The Team (2015–2018)
8/10
Thriller series which dares to tackle the great issues of our time
24 September 2018
Warning: Spoilers
(Review based on watching the whole of the second season.)

I saw only the second season, having missed the first because I was watching something else at the time. Still, the first and second seasons tell completely different stories.

It's a pretty good series, made with a lot of care and professionalism. The locations are interesting and evocative and there's some good acting going on. Still, it's a pity that the series consistently tries to be modern, slick and urban ; at times it works, at times it feels lazy and facile.

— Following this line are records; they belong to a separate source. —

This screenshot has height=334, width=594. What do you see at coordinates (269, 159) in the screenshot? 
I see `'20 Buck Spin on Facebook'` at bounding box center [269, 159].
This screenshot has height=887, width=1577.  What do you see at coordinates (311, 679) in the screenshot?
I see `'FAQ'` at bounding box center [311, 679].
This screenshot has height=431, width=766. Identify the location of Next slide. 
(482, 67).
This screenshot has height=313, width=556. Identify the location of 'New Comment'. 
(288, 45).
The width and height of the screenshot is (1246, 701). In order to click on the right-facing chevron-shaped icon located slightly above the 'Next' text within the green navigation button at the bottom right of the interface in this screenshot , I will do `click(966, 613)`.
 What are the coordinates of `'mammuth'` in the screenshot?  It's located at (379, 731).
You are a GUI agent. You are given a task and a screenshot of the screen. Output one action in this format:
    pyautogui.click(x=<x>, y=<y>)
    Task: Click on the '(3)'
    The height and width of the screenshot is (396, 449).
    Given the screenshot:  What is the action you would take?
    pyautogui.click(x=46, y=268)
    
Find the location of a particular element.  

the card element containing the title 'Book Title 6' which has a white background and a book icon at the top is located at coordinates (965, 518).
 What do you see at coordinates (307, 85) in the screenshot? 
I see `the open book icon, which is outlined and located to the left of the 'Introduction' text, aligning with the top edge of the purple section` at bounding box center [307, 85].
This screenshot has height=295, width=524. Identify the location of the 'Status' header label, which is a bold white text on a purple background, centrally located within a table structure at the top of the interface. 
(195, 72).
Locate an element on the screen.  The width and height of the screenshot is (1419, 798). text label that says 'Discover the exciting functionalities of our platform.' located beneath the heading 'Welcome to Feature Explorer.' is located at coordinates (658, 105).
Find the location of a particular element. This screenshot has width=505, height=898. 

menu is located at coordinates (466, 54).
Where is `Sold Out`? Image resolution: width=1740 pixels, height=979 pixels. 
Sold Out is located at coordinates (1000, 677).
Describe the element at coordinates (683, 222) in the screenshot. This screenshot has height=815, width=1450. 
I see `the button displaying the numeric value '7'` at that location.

It's not the most sunny or funny thriller series around - on the contrary - but there's a modest vein of satire. For instance, the Belgian team member is a woman who works for the department of state security and who spends much of her time analyzing wars, bloodbaths and atrocities. She lives together with a male partner, whose life ambition is to promote biologically grown vegetables. As a result the household consists of one partner who talks to informants, crawls through the most dangerous corners of Belgium and guards state secrets, plus one partner who fills the house with prize leeks.

However, the series does have the great big b*lls to tackle the big contemporary subjects, such as the wars in the Middle East and the resulting waves of refugees (and pseudo-refugees) travelling through Europe. The subject of the second season is the theft of a historical object of great beauty and significance ; while watching the season, the viewer learns a lot about the tactics of groups like ISIS, who fund part of their activities by trading in stolen antiquities. And yes, it is a fact that much of this artwork makes its way to the West, where it is gobbled up by collectors.

I'm a Belgian. As you know, both France and Belgium were victims of a series of terror attacks and raids by Islamic extremists. The more one studies these groups, the less palatable they become. For instance, one of the brains behind the attacks was caught, and brought to trial in Belgium. He refused to participate in the trial, declaring staunchly that he rejected Belgian/Western justice and that he was answerable only to God. At the very same time he was being defended by one of the best (and most expensive) lawyers in Belgium, who pleaded liberation on the grounds of a possible procedural error... So much for noble ideological consistency. Unless I'm mistaken this was the same man who survived perpetrating two or three suicide bombings, by walking away while his comrades blew themselves up. Again : this is one of the guys who foam at the mouth about the moral duplicity and emptiness of the West.

Personally I think it's only fair that the various perpetrators and masterminds of these attacks pay something back to Europe, for instance by serving as subject matter in a successful thriller series. ISIS and its sister organisations are obsessed with bringing down European economies ; so let them work on behalf of these economies, by supporting the cultural sector and the entertainment industry.